Text passage:
# New vinyard to be planted. Hint & tips needed.



## Vitis_Vamvakada (Oct 12, 2012)

Hello…
I am new to the forum and new to the art of viticulture but am keen to gain knowledge and learn.

I am just getting ready to set up my new vineyard. About 40 000 sq meters or close to 10 acres. It’s not a big plot but rather sizeable for a first attempt. 

I live in Cyprus. For those who don’t know it’s a small island in the East pocket of the Mediterranean. The summers here are intense as is the prolonged dry spell through the months of May to October. We have one ‘mellow’ vintage and I use the term lightly, once every 5 – 7 years. There are however some indigenous varieties which you may have heard of (Maratheftiko, Xynisteri) which can withstand these conditions. These are the ones I will be planting. 

I do need your help with a few things:

Usually, here on the island, the prunings are buried under ground and dug up again when they are to be planted as cuttings approximately three months later. I want to put them in the ground as soon as they are pruned. I will be using a rooting hormone to help with the formation of the roots. I wont be buying commercial types as they are very expensive and needing to plant 12 000 vines will cost a fortune. I will buy some from a manufacturer. The hormone comes in very pure form at about 98% IBA (Indole-3-butyric acid )and will have to be diluted. Has anyone ever played around with this stuff before? Any hints and tips regarding root promoting and planting of the cuttings will come in very handy. Also input on how long the cutting should be and how much of it should be underground and what should be left above the surface will also help me a lot guys. The dilution of the hormone? Shall I immerse the cuttings in a solution of it and leave them there? If so how long? Would it be wiser to just dip them in the solution and straight in to a hole in the ground? 

Secondly: the soil.

Very chalky. Almost pure white. High calcium content. Nearly all wines suffer from chlorosis. I will supplying the vineyard with some Iron chelate 6%. The thing is you get mixed opinions about the quantity for each plant. 
When or how soon after planting them into the ground shall I add the chelate? I will be dissolving it in water and will not be made available as powder form. 
How much of it is needed? I have read/heard anything from 10 grams per young plant to 50 grams and sometimes 100 grams. Any clues? 


Thirdly: fertilizer.

I will fertilise as soon as I can. When will it be most appropriate? How soon after planting? I think I should use fertilizer to promote the root system first then one for the foliage. Would a 15 – 30 – 15 (N,P,K) be good for a first dose? And again please some one that has tried this tell me how much per plant is adequate. 

That will be all for now. I think you all realize what I am trying to do. Any suggestions are most welcome. Do not hold back. I will be adding pictures on here shortly so you can see the progress. After all it looks like we may be planting it together    

I thank you all for reading and for your input.

Information provided:
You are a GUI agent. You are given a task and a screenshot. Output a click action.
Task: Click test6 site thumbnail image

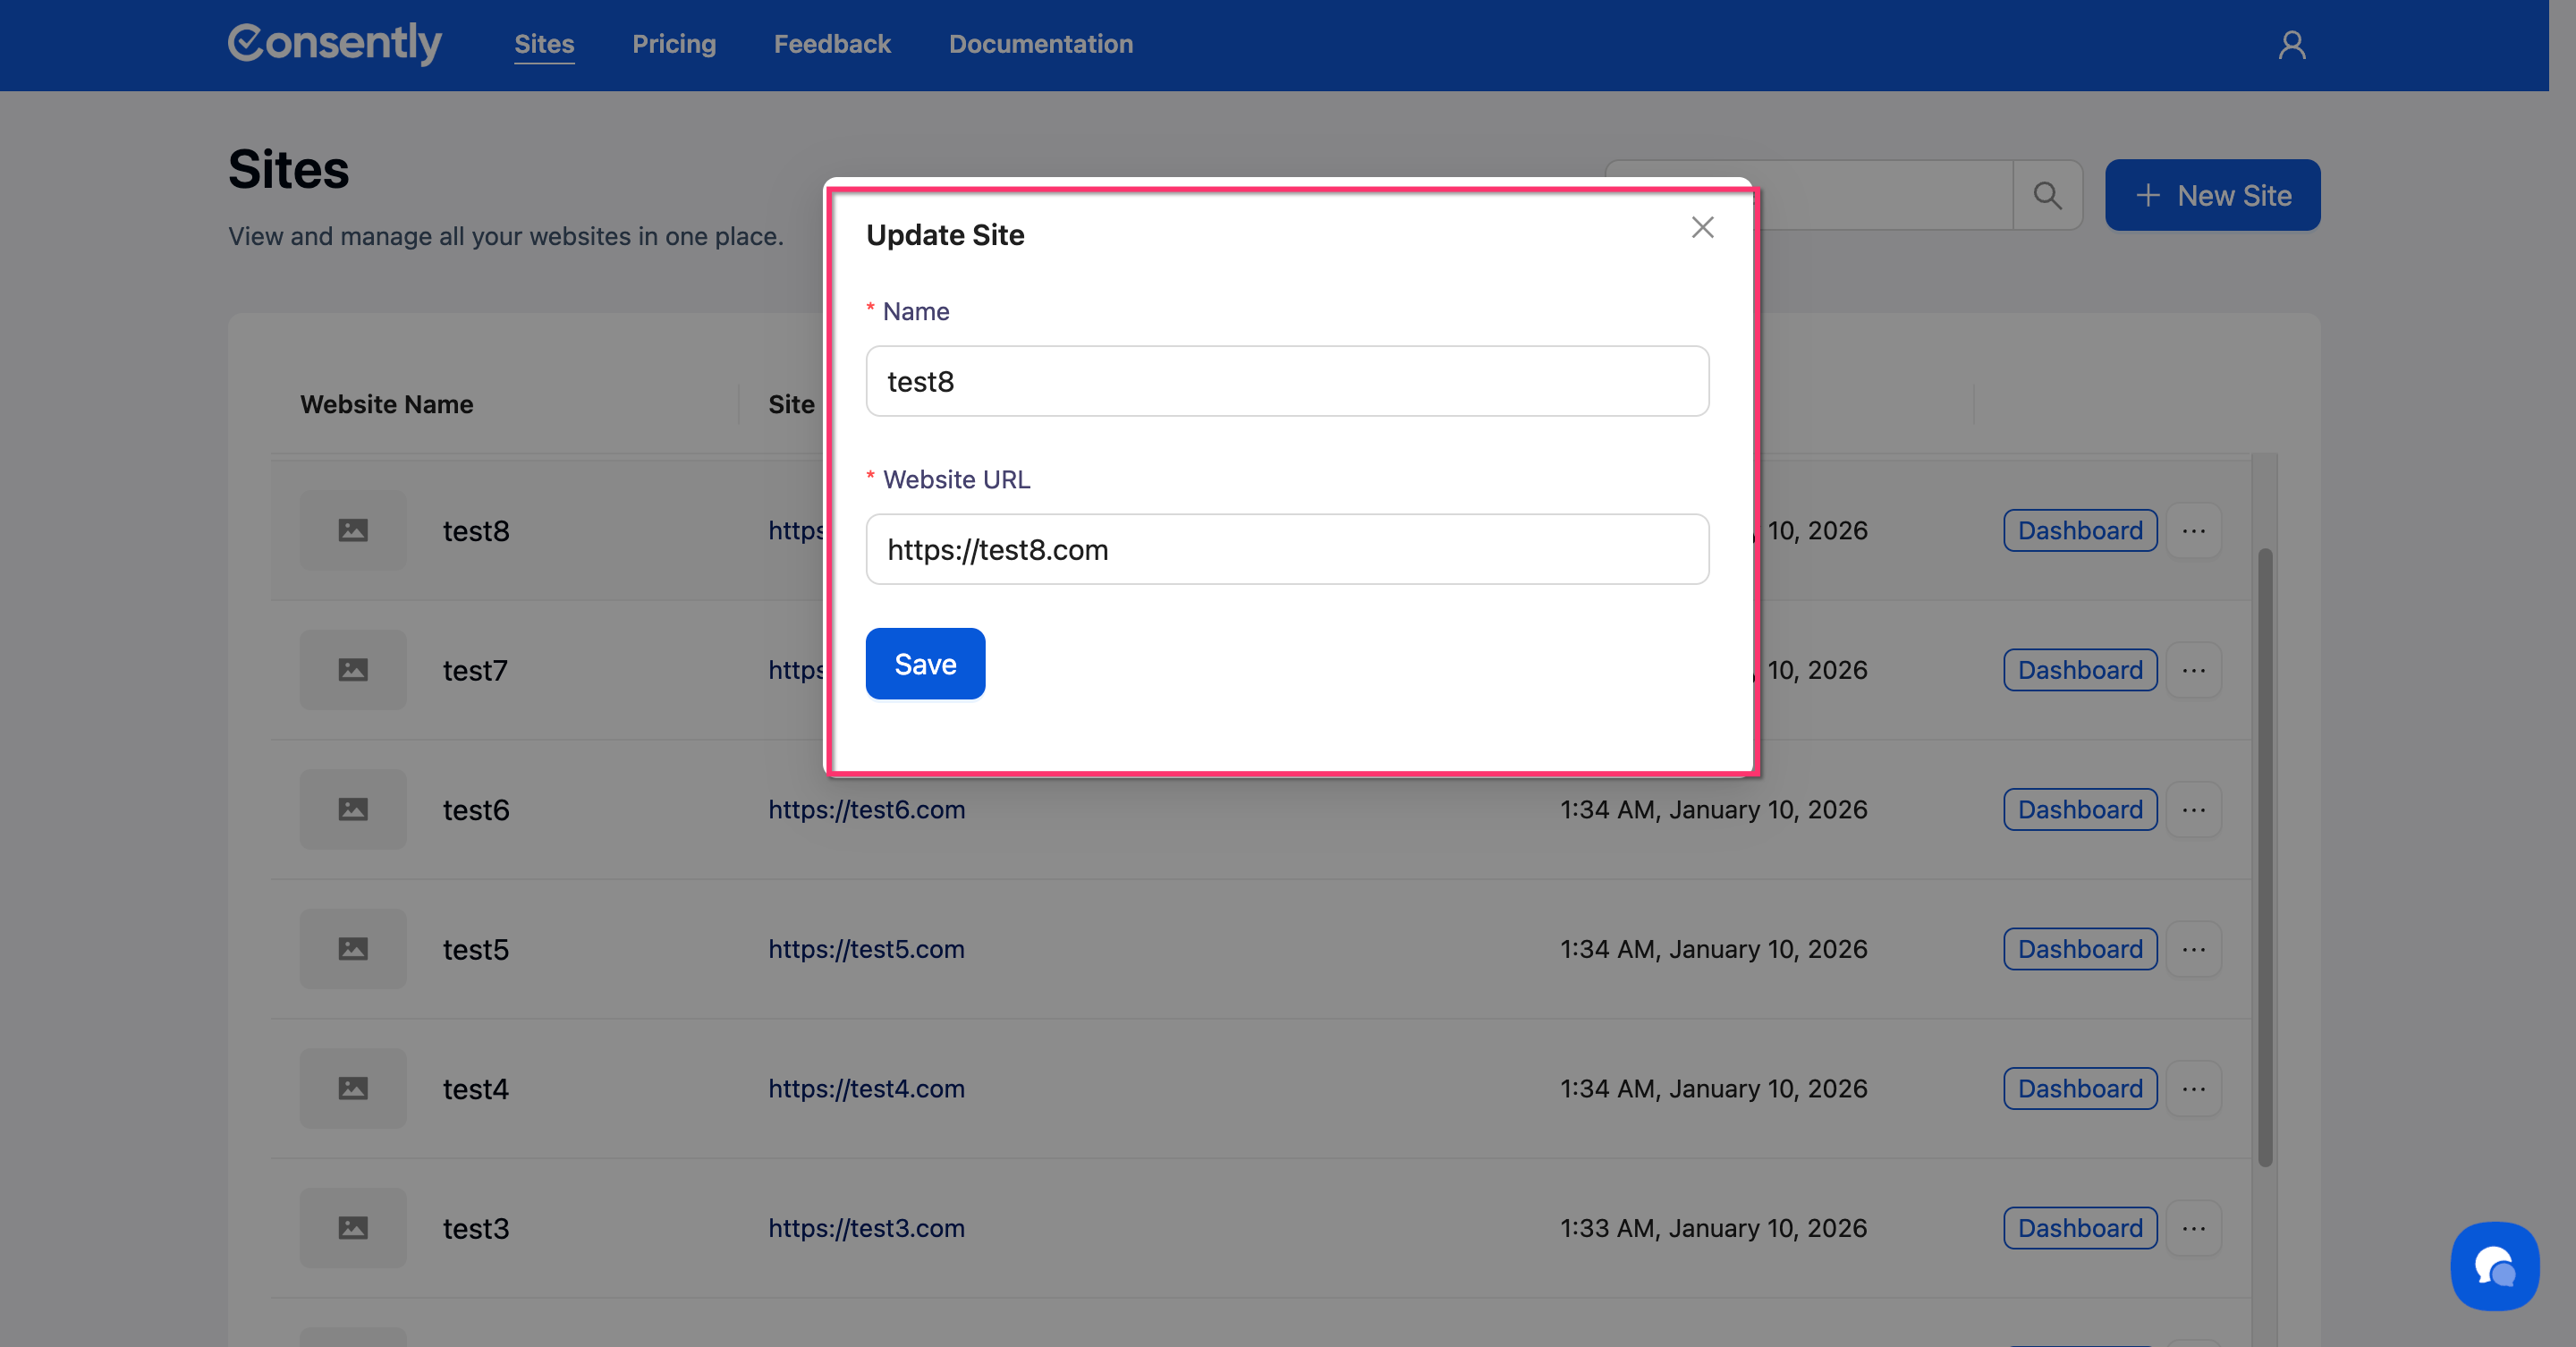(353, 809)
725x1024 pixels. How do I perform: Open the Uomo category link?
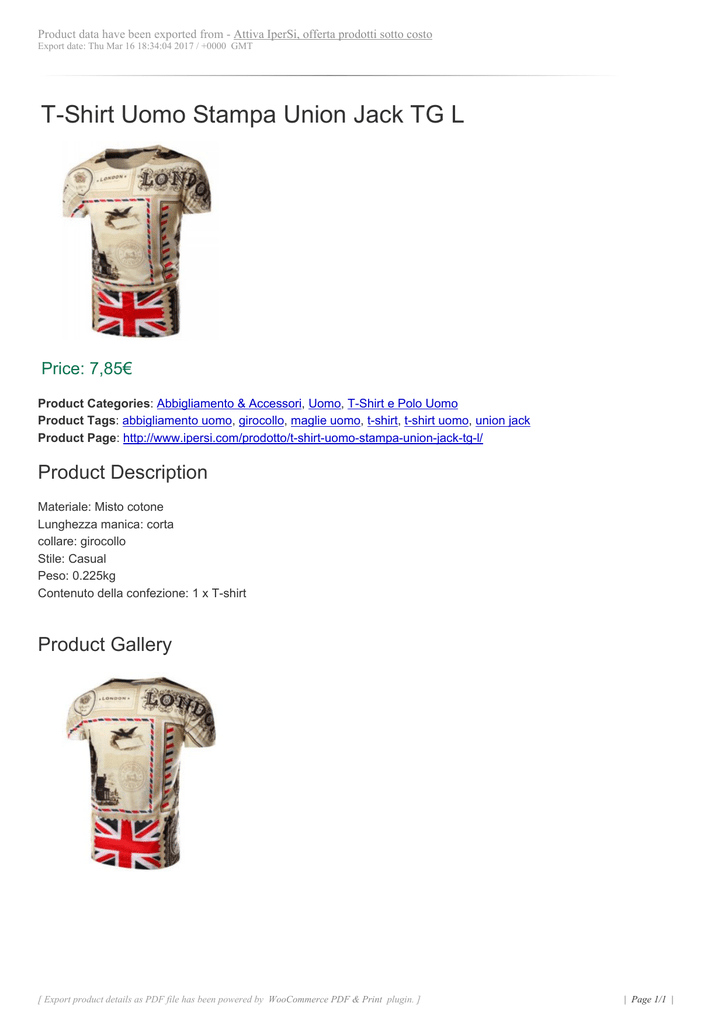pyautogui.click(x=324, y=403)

Given problem:
Check each statement against the vineyard forum post and mark it yes or no, quoting the words from the post that decide it.
1. The planned vineyard covers about 40 000 square meters.
2. The poster intends to buy commercial rooting hormone.
3. The soil is described as low in calcium.
Answer from the text only, not the records.

Correct answer:
1. Yes: "About 40 000 sq meters or close to 10 acres."
2. No: "I wont be buying commercial types as they are very expensive"
3. No: "High calcium content."